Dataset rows
····················

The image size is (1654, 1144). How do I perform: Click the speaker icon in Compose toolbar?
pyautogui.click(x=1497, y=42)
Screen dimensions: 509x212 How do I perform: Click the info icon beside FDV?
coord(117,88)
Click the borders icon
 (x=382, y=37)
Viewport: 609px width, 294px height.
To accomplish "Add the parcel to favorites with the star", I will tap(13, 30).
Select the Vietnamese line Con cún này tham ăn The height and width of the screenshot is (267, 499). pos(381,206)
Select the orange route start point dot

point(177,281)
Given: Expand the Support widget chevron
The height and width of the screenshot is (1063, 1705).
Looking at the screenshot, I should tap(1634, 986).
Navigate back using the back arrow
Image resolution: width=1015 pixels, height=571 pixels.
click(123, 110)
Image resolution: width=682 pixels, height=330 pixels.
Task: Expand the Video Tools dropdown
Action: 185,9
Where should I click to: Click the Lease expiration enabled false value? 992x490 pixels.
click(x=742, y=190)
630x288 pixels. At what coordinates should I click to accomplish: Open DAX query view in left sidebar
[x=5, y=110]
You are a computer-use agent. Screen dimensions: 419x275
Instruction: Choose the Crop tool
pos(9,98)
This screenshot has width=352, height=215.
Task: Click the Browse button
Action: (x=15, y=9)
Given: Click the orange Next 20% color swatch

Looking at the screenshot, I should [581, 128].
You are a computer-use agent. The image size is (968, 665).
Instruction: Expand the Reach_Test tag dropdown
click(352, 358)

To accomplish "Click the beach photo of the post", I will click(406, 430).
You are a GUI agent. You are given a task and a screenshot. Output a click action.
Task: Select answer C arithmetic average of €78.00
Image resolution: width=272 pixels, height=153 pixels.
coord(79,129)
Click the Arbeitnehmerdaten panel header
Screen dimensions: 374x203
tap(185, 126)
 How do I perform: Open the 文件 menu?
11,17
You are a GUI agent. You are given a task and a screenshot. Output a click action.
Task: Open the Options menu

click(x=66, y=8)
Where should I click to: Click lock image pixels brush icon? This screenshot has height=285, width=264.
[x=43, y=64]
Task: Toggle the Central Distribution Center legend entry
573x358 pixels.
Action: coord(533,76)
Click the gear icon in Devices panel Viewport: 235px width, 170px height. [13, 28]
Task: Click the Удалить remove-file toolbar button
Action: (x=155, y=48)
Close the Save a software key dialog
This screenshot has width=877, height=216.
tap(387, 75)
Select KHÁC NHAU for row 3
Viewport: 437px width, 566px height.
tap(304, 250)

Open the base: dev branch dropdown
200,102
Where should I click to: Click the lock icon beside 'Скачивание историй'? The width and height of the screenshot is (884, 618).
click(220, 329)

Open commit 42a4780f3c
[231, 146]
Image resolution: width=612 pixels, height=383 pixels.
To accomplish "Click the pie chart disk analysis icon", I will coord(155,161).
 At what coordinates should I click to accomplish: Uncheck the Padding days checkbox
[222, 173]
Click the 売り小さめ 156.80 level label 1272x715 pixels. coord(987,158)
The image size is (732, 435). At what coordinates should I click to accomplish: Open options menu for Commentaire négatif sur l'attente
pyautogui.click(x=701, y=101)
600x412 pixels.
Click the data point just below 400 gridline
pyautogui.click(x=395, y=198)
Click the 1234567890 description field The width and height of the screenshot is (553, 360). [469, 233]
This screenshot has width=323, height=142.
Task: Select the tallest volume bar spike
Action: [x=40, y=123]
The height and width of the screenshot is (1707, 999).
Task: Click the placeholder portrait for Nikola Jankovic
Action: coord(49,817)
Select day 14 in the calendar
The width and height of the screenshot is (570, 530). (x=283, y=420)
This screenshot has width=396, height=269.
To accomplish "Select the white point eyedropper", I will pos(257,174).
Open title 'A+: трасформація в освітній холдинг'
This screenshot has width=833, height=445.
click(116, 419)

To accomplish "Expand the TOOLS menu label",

····················

• [Exercise instructions] Rewrite the data from its first line through the line containing "point(177,281)", both included. Keep every line and shift each coordinate given as an answer by -131.

• [Complete output]
The image size is (1654, 1144). How do I perform: Click the speaker icon in Compose toolbar?
pyautogui.click(x=1366, y=-89)
Screen dimensions: 509x212 How do I perform: Click the info icon beside FDV?
coord(-14,-43)
Click the borders icon
 (x=251, y=-94)
Viewport: 609px width, 294px height.
To accomplish "Add the parcel to favorites with the star", I will tap(-118, -101).
Select the Vietnamese line Con cún này tham ăn The height and width of the screenshot is (267, 499). pos(250,75)
Select the orange route start point dot

point(46,150)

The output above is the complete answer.